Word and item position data

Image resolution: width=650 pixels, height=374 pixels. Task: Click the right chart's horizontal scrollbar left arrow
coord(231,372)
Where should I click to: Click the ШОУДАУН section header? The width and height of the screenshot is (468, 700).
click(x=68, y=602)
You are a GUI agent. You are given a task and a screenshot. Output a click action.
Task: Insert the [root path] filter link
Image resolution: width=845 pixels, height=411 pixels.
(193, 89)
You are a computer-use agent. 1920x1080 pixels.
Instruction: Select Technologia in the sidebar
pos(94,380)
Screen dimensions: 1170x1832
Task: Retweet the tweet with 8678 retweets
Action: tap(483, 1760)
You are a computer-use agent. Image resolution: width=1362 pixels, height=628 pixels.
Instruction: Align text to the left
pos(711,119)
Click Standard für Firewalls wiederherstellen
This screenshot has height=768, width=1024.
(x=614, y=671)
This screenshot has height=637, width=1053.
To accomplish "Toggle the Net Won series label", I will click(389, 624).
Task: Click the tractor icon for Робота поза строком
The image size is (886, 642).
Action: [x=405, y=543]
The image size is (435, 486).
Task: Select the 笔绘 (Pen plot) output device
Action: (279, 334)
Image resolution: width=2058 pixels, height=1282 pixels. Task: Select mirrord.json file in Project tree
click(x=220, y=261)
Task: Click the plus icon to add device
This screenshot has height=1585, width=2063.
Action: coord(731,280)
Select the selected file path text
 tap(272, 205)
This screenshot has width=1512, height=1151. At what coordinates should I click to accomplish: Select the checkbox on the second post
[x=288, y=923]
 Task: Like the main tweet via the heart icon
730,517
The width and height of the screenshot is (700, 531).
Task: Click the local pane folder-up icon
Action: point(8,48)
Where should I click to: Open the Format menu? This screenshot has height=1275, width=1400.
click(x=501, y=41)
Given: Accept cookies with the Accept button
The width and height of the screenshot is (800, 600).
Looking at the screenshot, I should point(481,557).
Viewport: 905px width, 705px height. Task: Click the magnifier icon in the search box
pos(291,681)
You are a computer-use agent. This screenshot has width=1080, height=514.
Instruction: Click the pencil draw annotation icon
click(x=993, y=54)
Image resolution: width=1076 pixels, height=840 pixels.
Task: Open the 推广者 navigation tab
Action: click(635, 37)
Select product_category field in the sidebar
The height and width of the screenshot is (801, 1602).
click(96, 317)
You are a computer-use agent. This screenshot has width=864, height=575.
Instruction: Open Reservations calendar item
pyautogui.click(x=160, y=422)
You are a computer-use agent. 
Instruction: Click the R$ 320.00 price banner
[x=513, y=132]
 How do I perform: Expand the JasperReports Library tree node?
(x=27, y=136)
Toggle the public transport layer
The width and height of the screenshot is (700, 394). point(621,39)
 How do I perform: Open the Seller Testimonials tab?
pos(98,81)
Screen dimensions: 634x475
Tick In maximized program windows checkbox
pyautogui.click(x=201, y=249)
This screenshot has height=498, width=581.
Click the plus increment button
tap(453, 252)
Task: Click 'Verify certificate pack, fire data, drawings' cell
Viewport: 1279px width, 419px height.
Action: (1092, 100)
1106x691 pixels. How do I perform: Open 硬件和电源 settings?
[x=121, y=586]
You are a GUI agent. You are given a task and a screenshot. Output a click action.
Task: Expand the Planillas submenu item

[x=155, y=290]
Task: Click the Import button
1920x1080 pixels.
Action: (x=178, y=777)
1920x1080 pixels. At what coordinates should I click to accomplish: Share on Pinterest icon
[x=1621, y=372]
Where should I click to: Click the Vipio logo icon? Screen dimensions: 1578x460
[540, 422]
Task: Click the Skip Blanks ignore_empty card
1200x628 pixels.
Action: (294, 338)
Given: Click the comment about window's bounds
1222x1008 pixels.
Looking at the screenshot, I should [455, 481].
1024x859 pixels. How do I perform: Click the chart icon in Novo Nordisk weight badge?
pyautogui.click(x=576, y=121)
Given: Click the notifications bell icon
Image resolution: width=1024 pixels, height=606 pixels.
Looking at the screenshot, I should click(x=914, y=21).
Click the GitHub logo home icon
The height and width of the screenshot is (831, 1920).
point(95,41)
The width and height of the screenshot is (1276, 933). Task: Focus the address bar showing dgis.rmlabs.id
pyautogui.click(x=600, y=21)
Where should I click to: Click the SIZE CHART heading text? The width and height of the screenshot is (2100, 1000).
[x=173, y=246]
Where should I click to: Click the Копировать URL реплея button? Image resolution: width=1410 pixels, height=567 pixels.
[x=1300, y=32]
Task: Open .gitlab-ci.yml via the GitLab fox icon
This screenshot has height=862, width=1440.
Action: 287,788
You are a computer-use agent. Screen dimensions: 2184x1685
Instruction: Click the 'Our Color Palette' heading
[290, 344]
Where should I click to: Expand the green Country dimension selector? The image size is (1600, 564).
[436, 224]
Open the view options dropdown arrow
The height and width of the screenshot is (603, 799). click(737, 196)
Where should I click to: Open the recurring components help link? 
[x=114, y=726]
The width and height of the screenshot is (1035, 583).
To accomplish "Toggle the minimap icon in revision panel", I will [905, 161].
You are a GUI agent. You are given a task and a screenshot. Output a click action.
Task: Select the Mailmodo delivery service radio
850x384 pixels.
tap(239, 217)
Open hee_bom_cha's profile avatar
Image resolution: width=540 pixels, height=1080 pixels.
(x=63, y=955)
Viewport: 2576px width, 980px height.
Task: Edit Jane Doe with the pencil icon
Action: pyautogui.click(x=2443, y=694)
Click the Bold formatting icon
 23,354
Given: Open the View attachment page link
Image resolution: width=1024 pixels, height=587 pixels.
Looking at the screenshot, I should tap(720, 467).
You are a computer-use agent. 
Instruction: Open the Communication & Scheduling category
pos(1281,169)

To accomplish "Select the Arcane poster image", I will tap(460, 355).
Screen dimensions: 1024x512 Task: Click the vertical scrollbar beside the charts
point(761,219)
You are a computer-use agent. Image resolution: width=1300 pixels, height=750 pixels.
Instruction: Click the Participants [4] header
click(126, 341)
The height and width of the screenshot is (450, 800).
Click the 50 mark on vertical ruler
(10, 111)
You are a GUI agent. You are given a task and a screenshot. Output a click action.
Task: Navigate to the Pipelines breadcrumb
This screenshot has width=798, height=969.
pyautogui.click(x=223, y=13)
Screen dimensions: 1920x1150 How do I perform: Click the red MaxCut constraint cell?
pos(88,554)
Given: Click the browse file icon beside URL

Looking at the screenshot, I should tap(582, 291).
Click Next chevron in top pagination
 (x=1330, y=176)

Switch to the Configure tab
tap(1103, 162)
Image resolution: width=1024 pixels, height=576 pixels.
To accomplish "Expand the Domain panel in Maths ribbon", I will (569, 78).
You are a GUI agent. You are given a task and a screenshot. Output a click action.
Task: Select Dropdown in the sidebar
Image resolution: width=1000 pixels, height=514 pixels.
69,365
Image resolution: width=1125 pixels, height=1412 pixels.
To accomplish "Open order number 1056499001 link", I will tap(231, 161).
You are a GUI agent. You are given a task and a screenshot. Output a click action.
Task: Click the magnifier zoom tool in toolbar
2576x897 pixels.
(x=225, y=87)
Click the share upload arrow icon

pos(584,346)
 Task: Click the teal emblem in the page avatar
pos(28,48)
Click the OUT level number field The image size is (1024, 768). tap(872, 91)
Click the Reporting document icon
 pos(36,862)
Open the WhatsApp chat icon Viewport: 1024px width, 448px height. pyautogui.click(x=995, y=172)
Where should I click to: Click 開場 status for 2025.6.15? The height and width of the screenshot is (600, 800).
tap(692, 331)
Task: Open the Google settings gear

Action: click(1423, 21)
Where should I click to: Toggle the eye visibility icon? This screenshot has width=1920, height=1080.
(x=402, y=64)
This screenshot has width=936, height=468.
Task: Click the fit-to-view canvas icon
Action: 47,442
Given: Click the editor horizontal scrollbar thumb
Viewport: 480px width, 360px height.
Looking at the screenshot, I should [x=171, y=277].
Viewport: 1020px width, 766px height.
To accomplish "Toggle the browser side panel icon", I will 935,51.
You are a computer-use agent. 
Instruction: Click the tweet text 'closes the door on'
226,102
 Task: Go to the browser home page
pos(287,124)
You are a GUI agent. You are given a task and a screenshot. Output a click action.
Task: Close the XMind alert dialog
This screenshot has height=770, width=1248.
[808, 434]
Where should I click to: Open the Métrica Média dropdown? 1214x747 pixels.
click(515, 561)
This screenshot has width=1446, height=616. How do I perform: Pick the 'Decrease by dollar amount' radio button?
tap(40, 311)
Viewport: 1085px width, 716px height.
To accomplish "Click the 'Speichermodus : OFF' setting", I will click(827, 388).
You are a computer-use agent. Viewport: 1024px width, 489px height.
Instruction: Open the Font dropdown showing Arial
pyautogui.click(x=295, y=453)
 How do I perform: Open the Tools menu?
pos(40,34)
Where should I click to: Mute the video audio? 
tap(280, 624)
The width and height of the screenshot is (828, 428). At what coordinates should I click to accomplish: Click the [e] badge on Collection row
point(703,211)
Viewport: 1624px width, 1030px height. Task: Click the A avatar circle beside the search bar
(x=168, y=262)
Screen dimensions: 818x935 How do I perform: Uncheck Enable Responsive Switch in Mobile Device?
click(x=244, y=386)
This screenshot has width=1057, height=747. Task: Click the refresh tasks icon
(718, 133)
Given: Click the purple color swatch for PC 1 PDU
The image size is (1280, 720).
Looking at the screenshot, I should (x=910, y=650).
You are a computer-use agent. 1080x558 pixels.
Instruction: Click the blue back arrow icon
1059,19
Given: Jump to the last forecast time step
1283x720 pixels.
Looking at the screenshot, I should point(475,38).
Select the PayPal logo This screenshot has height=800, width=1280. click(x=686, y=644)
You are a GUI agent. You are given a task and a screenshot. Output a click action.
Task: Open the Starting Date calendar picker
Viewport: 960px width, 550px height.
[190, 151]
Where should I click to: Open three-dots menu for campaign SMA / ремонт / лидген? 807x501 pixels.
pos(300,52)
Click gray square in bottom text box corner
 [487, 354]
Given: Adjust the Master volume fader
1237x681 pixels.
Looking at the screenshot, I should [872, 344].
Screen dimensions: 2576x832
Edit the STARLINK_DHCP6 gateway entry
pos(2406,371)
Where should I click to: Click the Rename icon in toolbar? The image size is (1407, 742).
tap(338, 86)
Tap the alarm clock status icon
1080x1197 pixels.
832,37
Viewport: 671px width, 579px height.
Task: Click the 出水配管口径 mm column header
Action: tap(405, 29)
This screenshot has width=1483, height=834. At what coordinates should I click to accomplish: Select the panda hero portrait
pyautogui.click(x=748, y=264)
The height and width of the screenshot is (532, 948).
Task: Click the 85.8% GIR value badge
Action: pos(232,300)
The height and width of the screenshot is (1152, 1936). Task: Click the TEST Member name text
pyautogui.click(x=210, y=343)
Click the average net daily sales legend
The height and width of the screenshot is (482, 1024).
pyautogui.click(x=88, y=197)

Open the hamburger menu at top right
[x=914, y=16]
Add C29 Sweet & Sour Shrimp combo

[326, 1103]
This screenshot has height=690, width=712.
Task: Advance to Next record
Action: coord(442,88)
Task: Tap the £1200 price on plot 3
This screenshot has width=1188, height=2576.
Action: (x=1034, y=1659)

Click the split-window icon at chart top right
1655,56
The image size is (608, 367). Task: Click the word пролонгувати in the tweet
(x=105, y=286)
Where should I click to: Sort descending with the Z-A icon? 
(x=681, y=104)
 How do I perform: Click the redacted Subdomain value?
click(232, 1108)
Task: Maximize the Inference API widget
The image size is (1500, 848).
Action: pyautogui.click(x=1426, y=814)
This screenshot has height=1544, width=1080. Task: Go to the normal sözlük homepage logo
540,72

WHAT IS NEEDED:
List each line above that contains the string "tweet". Case counts.

SOLUTION TO THE EXERCISE:
Task: Retweet the tweet with 8678 retweets
 Task: Like the main tweet via the heart icon
Instruction: Click the tweet text 'closes the door on'
The image size is (608, 367). Task: Click the word пролонгувати in the tweet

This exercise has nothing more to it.